Python: module TAMO.seq.Fasta

TAMO.seq.Fasta

index
/home/David_Gordon/docs/TAMO/seq/Fasta.py

Fasta.py -- Very efficient code for loading biological sequences in Fasta format python dictionaries. Copyright (2005) Whitehead Institute for Biomedical Research (except as noted below) All Rights Reserved Author: David Benjamin Gordon

Modules

os
random
re
sys

Functions


delN(fsaD)
Fasta.delN(fsaD) ---------------- Remove any entries in the Fasta-derived dictionary that have any DNA ambiguity codes within.  Reports ids of deleted sequences.

fasta2dict(filename, want_dict='YES', key_func=None)
Fasta.fasta2dict(filename, want_dict = 'YES',key_func=None) ---------------------------------------------------------- Very fast Fasta Loader.  Used internally.  You should be using Fasta.load() or Fasta.seqs() instead.

file2dict(filename, key_func=None)
Fasta.file2dict(filename,key_func=None) -------------------------------------- Synonymous with Fasta.load().  See documentation for Fasta.load().

find(name, pathhint=None)
Fasta.find(name,pathhint=None) ------------------------------ Find a ".fsa" file with a similar name to the supplied file. For example, given "GAL4_YPD.meme," this function will look in the current directory, then the parent directory or the optinal "hint" directory for a file with the name "GAL4_YPD.fsa"

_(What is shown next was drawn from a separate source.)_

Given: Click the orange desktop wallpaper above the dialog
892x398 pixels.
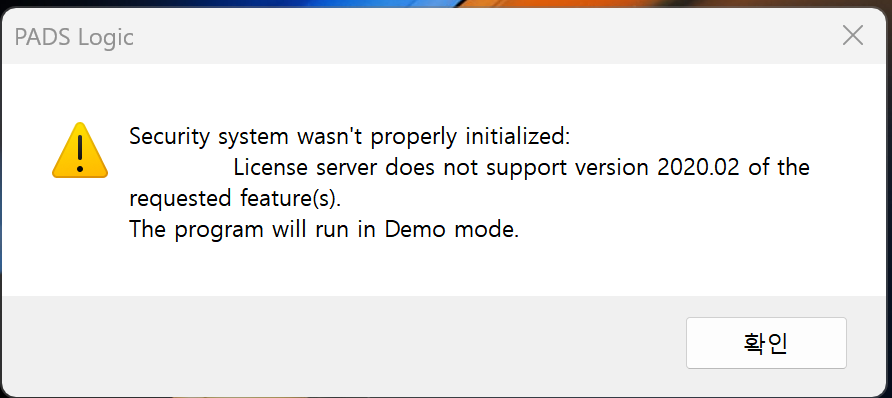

ids(filename, key_func=None)
Fasta.ids(filename,key_func=None) --------------------------------- Return the ids in a Fasta file.  Same as Fasta.keys(file,key_func=None) key_func is a function (or lambda expression that extracts the key. Default is to take first word separated by whitespace. For example: key_func=lambda x: x.split('|')[3] Would use the 4th token separated by the "|" symbol

keys(filename, key_func=None)
Fasta.keys(filename,key_func=None) ---------------------------------- Return the ids in a Fasta file.  Same as Fasta.ids(file,key_func=None) key_func is a function (or lambda expression that extracts the key. Default is to take first word separated by whitespace. For example: key_func=lambda x: x.split('|')[3] Would use the 4th token separated by the "|" symbol

load(filename, key_func=None)
Fasta.load(filename,key_func=None) --------------------------------- Load the file "filename" as a dictionary of sequences, indedex according to key_func. Default is to take first word separated by whitespace. For example: key_func=lambda x: x.split('|')[3] Would use the 4th token separated by the "|" symbol

random_split(filename_or_seqD, frac=0.5)
Fasta.random_split(filename_or_seqD,frac=0.5) -------------------------------------------- Randomly partition a fasta-derived dictioary. The input may be either a filename or a dictionary of sequences.  The "frac" argument specifies the ratio of number of sequences. Returns two dictionaries.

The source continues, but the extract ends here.